A worker uses any standard hook (@cw.on_frame, @cw.on_depth, …) to receive frames, runs its model, and publishes the result back to the shared channel constant. The published frame must match the raw camera frame’s shape and dtype — otherwise the driver drops it fail-closed. 
from cyberwave.data import FILTERED_FRAME_CHANNEL
from cyberwave.vision import anonymize_frame

model = cw.models.load("yolov8n-pose-onnx")
twin_uuid = cw.config.twin_uuid

@cw.on_frame(twin_uuid, sensor="front")
def anonymise(frame, ctx):
    detections = model.predict(frame, classes=["person"], confidence=0.4)
    out = anonymize_frame(frame, detections.detections)  # uint8 BGR, same shape
    cw.data.publish(FILTERED_FRAME_CHANNEL, out, twin_uuid=twin_uuid)
See the security pipeline example for an end-to-end multi-camera setup.

Annotation overlays

The annotate workflow node (see Workflows) takes a different path from the substitution flow above.

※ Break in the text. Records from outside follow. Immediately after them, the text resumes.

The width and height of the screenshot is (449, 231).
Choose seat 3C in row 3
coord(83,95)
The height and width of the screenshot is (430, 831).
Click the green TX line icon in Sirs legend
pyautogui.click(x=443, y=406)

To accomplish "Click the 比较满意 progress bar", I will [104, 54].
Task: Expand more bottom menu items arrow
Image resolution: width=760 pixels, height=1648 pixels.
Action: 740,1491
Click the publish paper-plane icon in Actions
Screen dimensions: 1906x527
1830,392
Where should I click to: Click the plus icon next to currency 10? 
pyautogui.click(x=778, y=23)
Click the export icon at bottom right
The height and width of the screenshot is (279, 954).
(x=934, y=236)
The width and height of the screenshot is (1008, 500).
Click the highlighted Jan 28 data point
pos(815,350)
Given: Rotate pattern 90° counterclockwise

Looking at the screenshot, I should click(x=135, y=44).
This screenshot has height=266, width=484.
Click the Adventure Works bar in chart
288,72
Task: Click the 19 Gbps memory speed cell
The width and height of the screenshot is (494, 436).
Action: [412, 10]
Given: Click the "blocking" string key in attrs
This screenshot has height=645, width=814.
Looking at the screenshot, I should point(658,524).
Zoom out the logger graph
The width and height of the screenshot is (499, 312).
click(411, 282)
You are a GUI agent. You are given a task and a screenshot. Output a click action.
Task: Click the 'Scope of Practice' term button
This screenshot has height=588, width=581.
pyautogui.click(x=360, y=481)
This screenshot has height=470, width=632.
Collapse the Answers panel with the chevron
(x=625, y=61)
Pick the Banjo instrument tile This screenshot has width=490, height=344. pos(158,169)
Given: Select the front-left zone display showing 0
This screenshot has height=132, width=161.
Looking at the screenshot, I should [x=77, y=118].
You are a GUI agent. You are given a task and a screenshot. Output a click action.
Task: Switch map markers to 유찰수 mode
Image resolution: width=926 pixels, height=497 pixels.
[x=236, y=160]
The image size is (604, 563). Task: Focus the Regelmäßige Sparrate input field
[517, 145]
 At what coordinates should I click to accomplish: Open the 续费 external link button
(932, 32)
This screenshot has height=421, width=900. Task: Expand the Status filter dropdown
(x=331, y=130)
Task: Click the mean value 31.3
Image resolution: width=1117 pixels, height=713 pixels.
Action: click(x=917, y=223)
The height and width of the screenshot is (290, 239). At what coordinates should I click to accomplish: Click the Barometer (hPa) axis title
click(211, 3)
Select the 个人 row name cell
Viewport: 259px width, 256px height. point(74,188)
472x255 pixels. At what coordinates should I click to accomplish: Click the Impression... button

Instead of rewriting pixels, it publishes a small JSON overlay spec — boxes, labels, and styling — to cyberwave.data.FRAME_OVERLAY_CHANNEL (literal value "frames/overlay"). The camera driver subscribes to this channel unconditionally and composites the boxes onto the frame just before WebRTC encoding. Two consequences worth knowing:
  • The per-twin frame_filter_enabled flag does not apply. Annotation overlays appear in the WebRTC stream regardless. (Pixel substitution still requires the flag — annotation just doesn’t ride that path.)
  • A failure in the annotate worker results in missing boxes, not a black frame. Substitution is fail-closed for privacy reasons; overlay is fail-open because losing boxes is not a privacy regression.